Exercise details: From the entries below, say how many lines carry the word "agent", and give nothing but the number.

Data to examine:
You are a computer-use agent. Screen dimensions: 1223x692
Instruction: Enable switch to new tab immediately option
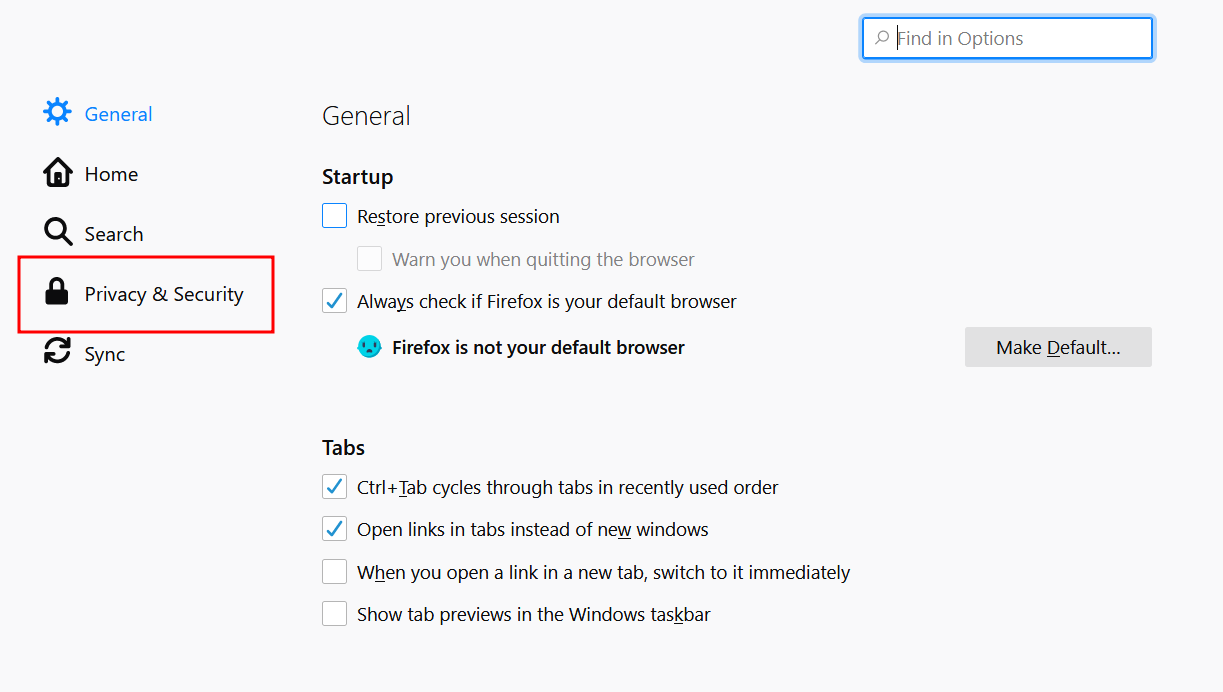click(334, 572)
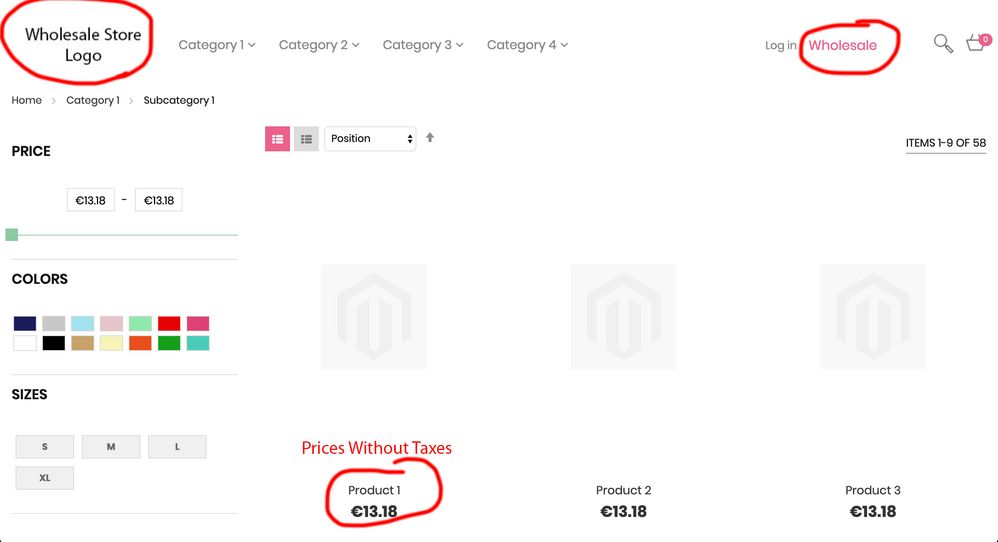The image size is (998, 542).
Task: Open Product 3 placeholder image
Action: tap(872, 316)
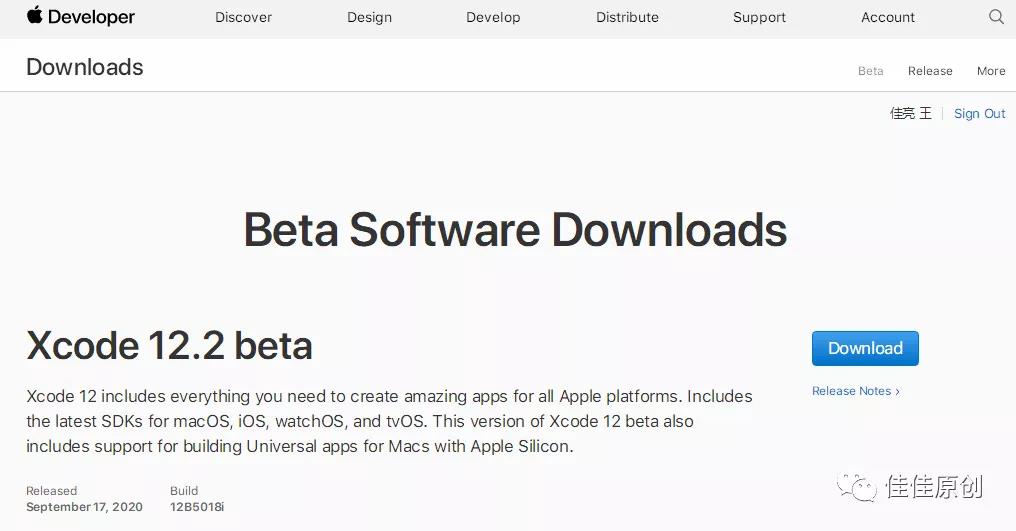1016x531 pixels.
Task: Click the Beta Software Downloads heading
Action: (515, 230)
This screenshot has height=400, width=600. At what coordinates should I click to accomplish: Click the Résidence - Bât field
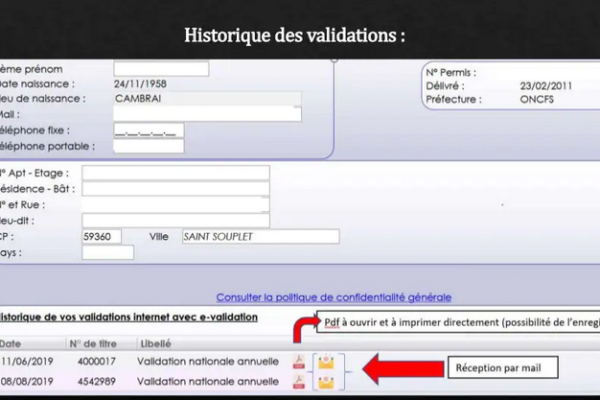(175, 189)
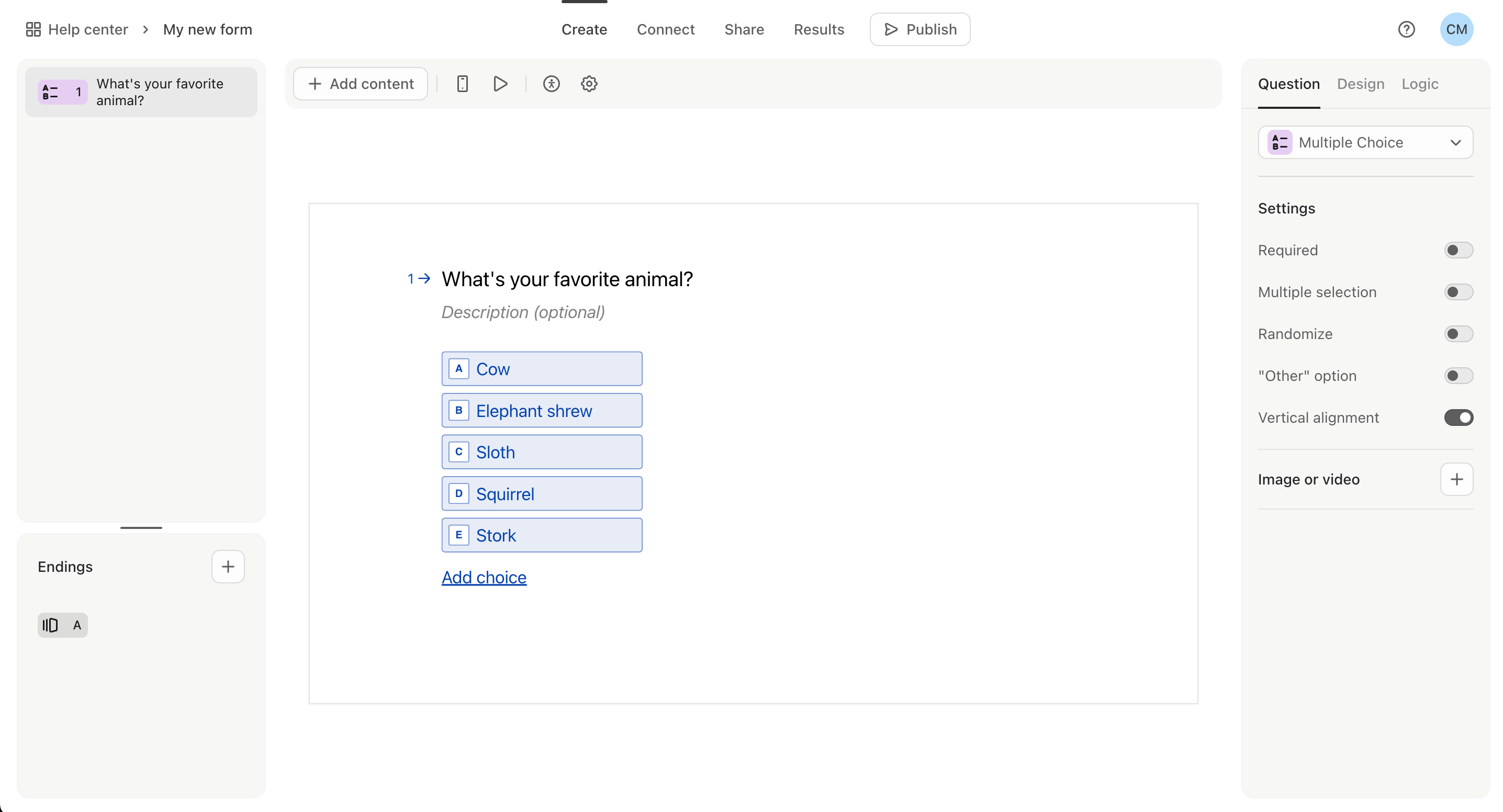Click the Add choice link
This screenshot has height=812, width=1503.
tap(484, 577)
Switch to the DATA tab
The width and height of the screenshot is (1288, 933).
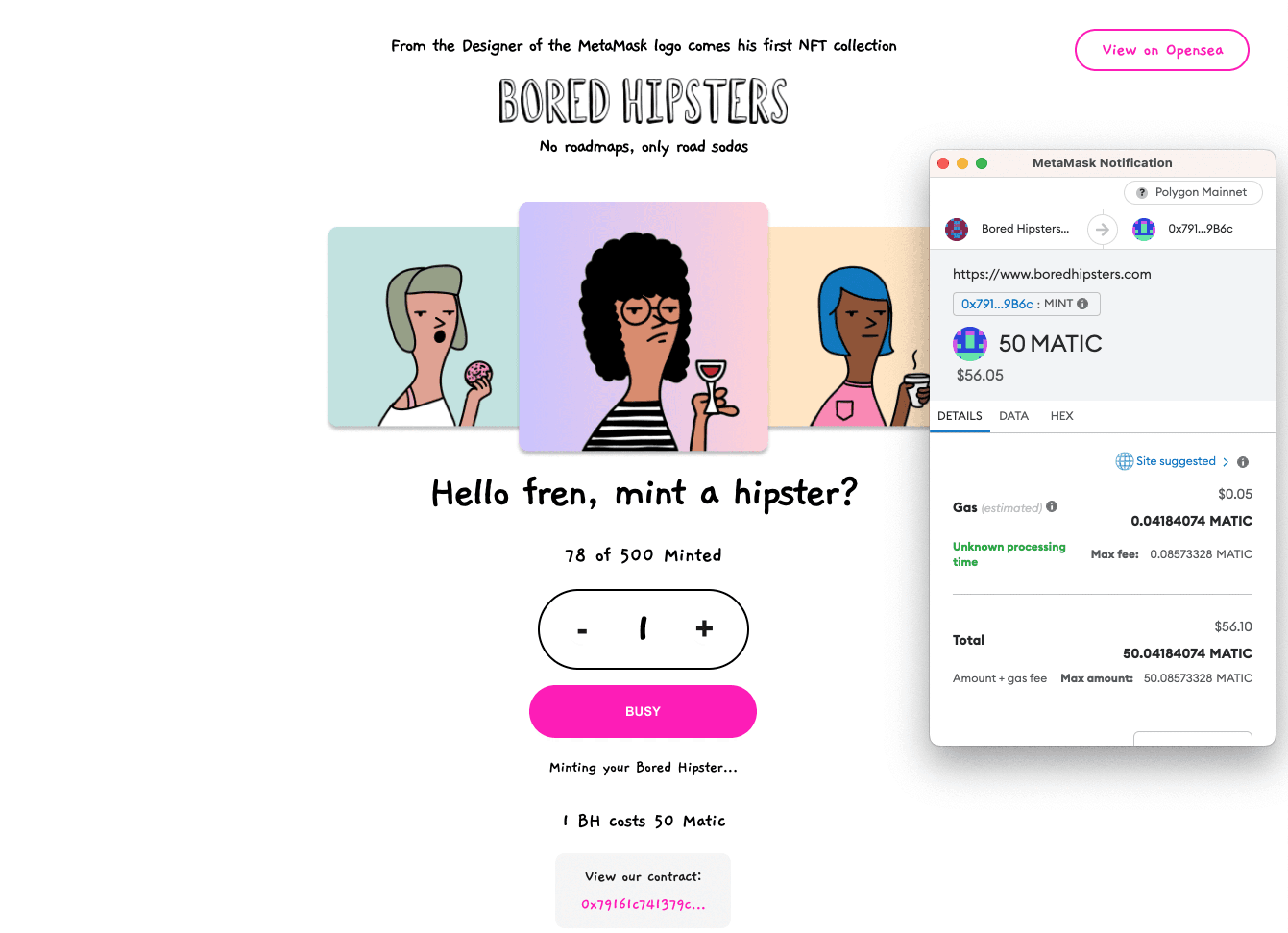point(1014,416)
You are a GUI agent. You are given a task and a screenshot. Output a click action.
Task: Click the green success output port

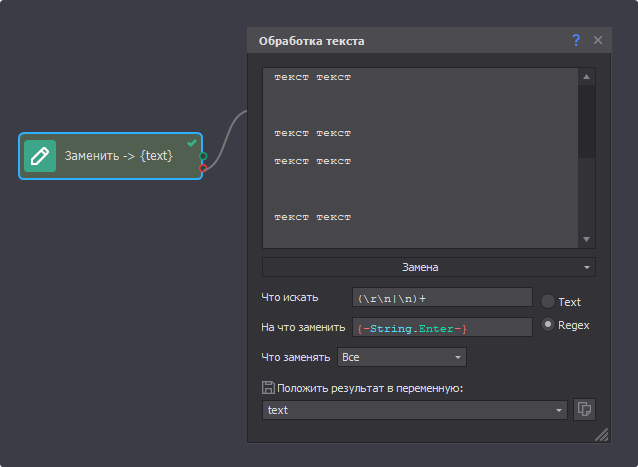click(x=203, y=156)
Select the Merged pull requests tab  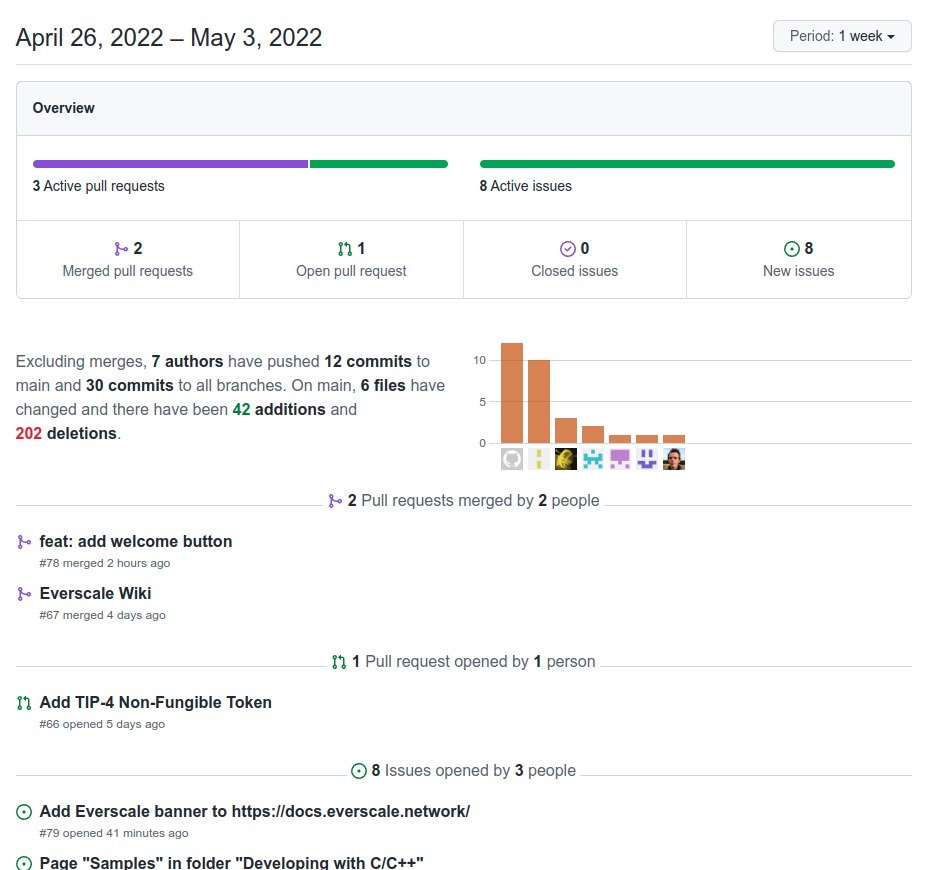[128, 259]
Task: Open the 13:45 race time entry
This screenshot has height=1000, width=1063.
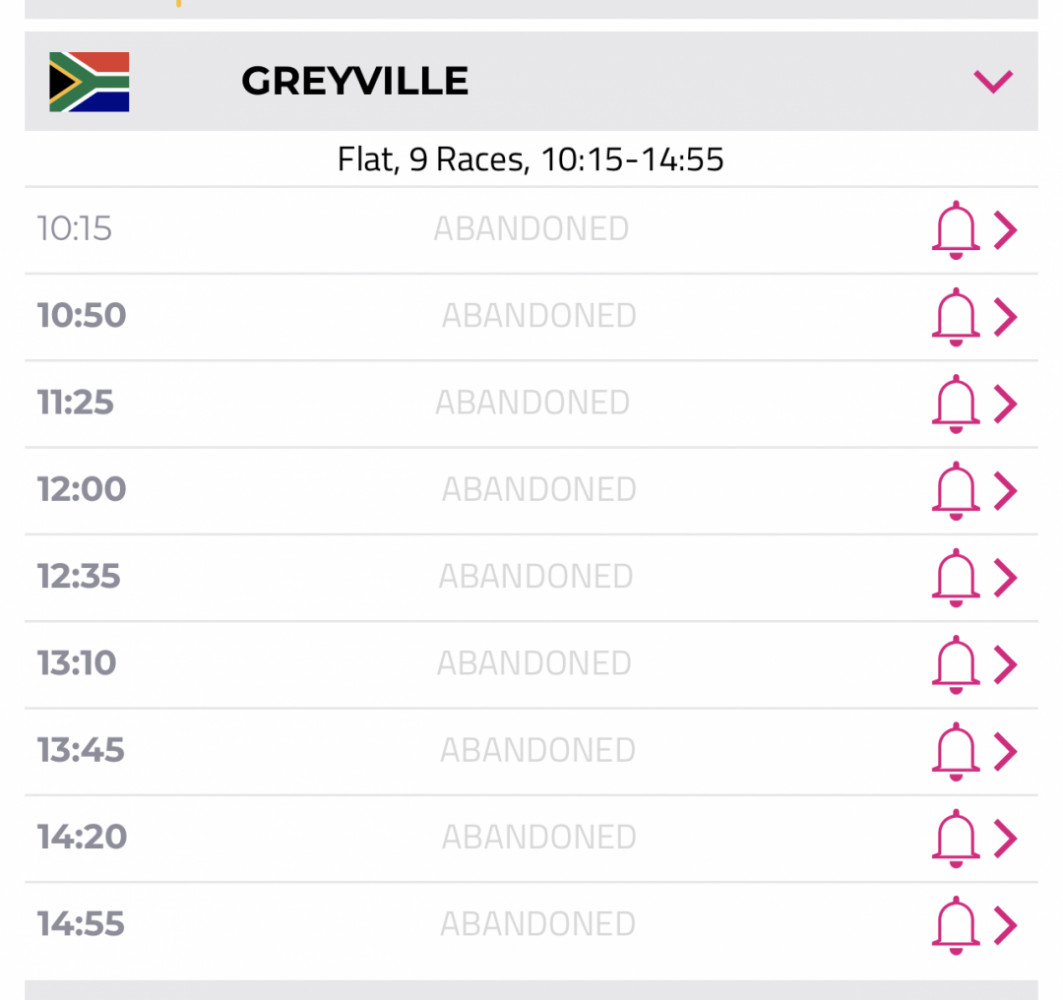Action: click(x=81, y=750)
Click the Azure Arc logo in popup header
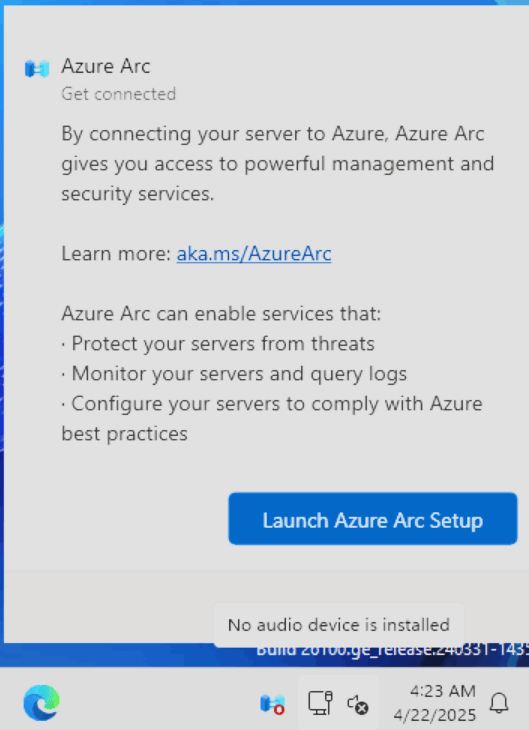 (x=37, y=69)
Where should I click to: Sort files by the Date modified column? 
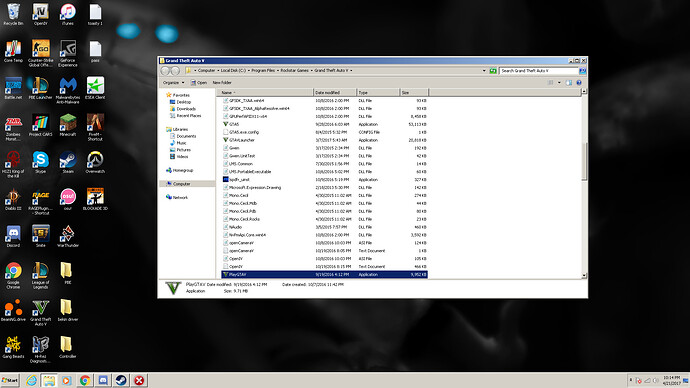click(x=335, y=92)
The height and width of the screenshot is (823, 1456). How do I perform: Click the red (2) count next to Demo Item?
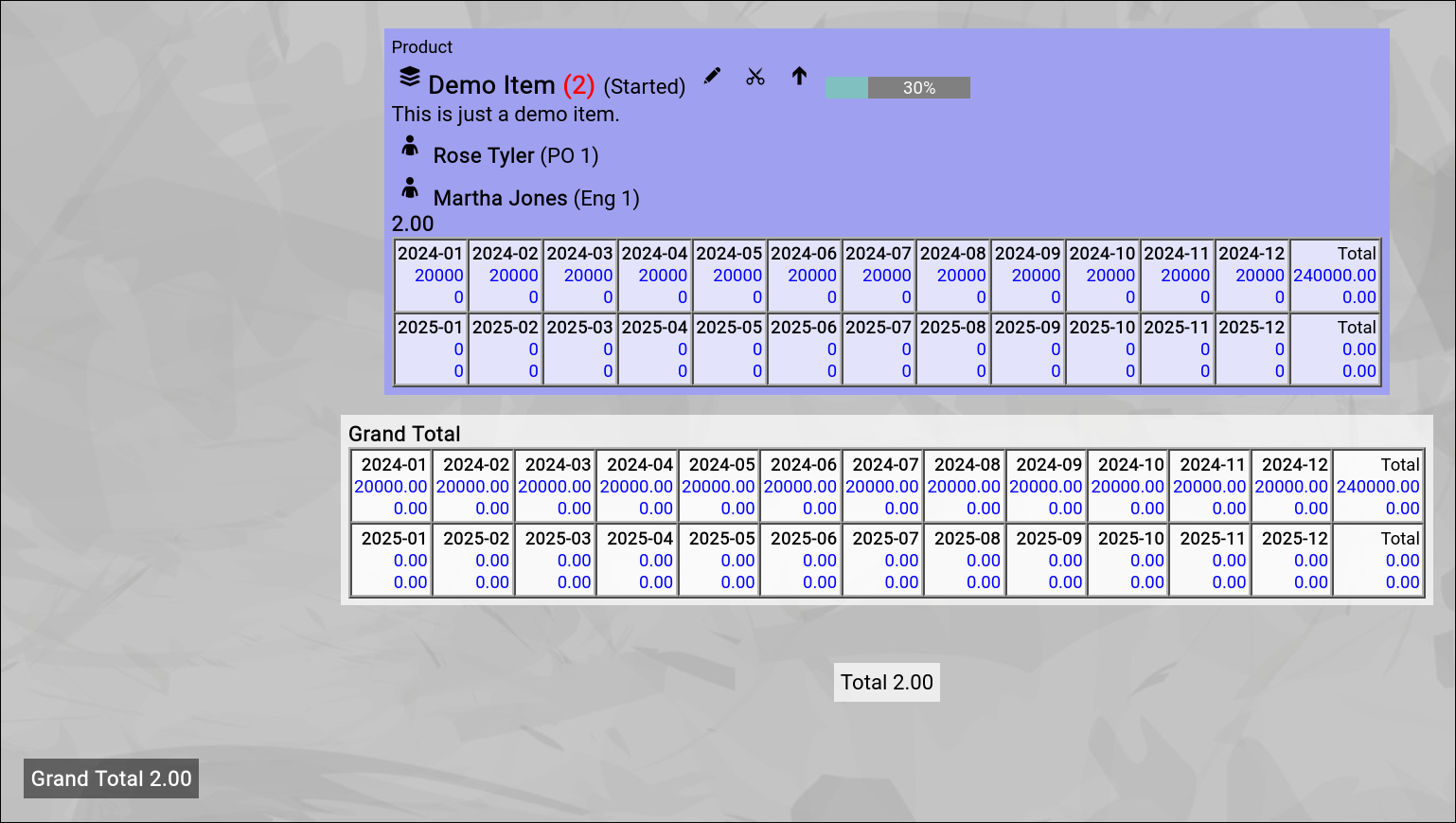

Exercise solution: 2